Sassi was born in Vienna to Eugen and Ida who owned the Schwindgasse palace in Vienna and Villa Sassi in northern Italy. Sassi went to school at Hegelgasse and volunteered with the Dragoons. He then studied zoology at the University of Vienna under Karl Grobben and Berthold Hatschek writing a dissertation on the anatomy of Anomia ephippium for which he received a doctorate in 1903. He then followed an interest in art. In 1905 he joined an expedition into Anglo-Egyptian Sudan led by Franz Werner and collected numerous specimens of birds and mammals, and describing several as new to science including Procavia slatini (now merely a synonym for the rock hyrax) dedicated to his friend Rudolf Slatin. In 1908 he joined the Natural History Museum in Vienna under Franz Steindachner and trained under Ludwig Lorenz von Liburnau. During World War I, he was sent to the South East Front and saw action in the battle for Lovćen River in Montenegro. In 1920 he became a paid scientific assistant and began to work on the collection of Emil Weiske (1867-1950). This was followed by examination of the collections made by Steindachner in Brazil, Viktor Pietschmann and Selim Hassoun in Mesopotamia, and those by Rudolf Grauer in East Africa. He also joined some expedition including to Dalmatia and Costa Rica. He organized a meeting of the German Ornithological Society in Vienna in 1932. During the war years, he ensured that the bird collections were safely stored at the Schönbrunn Palace. He became a government councillor in 1933 and a court councillor in 1948. Sassi retired in 1949.

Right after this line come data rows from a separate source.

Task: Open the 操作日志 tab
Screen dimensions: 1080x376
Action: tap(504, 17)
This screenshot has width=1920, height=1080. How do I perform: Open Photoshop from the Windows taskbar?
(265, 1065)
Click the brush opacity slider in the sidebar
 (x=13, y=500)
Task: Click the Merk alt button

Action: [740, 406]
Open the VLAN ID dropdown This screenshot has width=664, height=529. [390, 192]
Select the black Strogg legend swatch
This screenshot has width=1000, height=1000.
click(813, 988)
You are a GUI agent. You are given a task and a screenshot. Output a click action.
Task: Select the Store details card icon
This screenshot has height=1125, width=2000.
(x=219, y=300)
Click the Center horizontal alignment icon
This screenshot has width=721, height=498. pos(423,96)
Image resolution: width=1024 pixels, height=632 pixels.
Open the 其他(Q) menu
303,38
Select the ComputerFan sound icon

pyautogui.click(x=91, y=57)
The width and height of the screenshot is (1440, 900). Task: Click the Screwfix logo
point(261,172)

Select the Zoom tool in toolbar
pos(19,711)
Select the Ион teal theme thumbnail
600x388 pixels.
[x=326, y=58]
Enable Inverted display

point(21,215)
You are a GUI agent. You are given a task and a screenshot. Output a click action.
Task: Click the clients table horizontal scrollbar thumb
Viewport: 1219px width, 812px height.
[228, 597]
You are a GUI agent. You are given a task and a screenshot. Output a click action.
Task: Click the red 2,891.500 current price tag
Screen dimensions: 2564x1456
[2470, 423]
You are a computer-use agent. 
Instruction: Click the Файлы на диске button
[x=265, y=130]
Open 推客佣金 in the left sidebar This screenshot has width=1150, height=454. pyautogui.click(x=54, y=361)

Several taxa were named in his honour by his fellow ornithologists including Serinus flavivertex sassii by Oscar Neumann and Accipiter minullus sassii by Erwin Stresemann. A genus Sassius was created by Walter Rothschild, 2nd Baron Rothschild and Ernst Hartert in 1926 for a purported Hawaiian honeycreeper Sassius simplex which was later identified to be based on a fake composite specimen.